-- Description of the task --
The required output is every record, written out exactly.

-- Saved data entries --
____

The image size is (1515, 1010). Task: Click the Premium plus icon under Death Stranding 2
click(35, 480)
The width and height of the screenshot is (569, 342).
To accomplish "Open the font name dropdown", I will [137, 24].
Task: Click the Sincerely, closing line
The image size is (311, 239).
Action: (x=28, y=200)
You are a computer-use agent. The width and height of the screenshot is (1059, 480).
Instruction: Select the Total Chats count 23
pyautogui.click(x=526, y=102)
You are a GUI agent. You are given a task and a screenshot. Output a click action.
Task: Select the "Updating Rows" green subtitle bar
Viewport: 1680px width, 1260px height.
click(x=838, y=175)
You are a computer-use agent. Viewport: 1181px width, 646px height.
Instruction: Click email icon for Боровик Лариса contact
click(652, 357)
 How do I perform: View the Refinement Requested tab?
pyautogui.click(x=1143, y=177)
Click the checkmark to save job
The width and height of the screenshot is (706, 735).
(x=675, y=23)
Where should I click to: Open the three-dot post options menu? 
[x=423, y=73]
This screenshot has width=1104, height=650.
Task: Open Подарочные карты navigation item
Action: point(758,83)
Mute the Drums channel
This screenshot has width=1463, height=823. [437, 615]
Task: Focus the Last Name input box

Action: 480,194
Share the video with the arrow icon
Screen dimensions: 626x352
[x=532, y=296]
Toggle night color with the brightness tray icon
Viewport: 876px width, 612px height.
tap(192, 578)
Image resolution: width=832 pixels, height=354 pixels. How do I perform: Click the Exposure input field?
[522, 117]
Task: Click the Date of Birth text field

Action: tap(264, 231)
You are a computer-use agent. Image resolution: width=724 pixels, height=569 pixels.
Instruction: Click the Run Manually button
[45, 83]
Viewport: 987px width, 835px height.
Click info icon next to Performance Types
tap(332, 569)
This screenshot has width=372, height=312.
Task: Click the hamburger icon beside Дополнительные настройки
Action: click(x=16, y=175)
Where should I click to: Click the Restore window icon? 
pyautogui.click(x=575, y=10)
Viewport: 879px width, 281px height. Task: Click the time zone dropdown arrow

____

-- Problem solution --
The image size is (1515, 1010). Task: Click the Premium plus icon under Death Stranding 2
click(35, 480)
The width and height of the screenshot is (569, 342).
To accomplish "Open the font name dropdown", I will [137, 24].
Task: Click the Sincerely, closing line
The image size is (311, 239).
Action: (x=28, y=200)
You are a computer-use agent. The width and height of the screenshot is (1059, 480).
Instruction: Select the Total Chats count 23
pyautogui.click(x=526, y=102)
You are a GUI agent. You are given a task and a screenshot. Output a click action.
Task: Select the "Updating Rows" green subtitle bar
Viewport: 1680px width, 1260px height.
click(x=838, y=175)
You are a computer-use agent. Viewport: 1181px width, 646px height.
Instruction: Click email icon for Боровик Лариса contact
click(652, 357)
 How do I perform: View the Refinement Requested tab?
pyautogui.click(x=1143, y=177)
Click the checkmark to save job
The width and height of the screenshot is (706, 735).
(x=675, y=23)
Where should I click to: Open the three-dot post options menu? 
[x=423, y=73]
This screenshot has width=1104, height=650.
Task: Open Подарочные карты navigation item
Action: point(758,83)
Mute the Drums channel
This screenshot has width=1463, height=823. [437, 615]
Task: Focus the Last Name input box

Action: 480,194
Share the video with the arrow icon
Screen dimensions: 626x352
[x=532, y=296]
Toggle night color with the brightness tray icon
Viewport: 876px width, 612px height.
tap(192, 578)
Image resolution: width=832 pixels, height=354 pixels. How do I perform: Click the Exposure input field?
[522, 117]
Task: Click the Date of Birth text field

Action: tap(264, 231)
You are a computer-use agent. Image resolution: width=724 pixels, height=569 pixels.
Instruction: Click the Run Manually button
[45, 83]
Viewport: 987px width, 835px height.
Click info icon next to Performance Types
tap(332, 569)
This screenshot has width=372, height=312.
Task: Click the hamburger icon beside Дополнительные настройки
Action: click(x=16, y=175)
Where should I click to: Click the Restore window icon? 
pyautogui.click(x=575, y=10)
Viewport: 879px width, 281px height. Task: Click the time zone dropdown arrow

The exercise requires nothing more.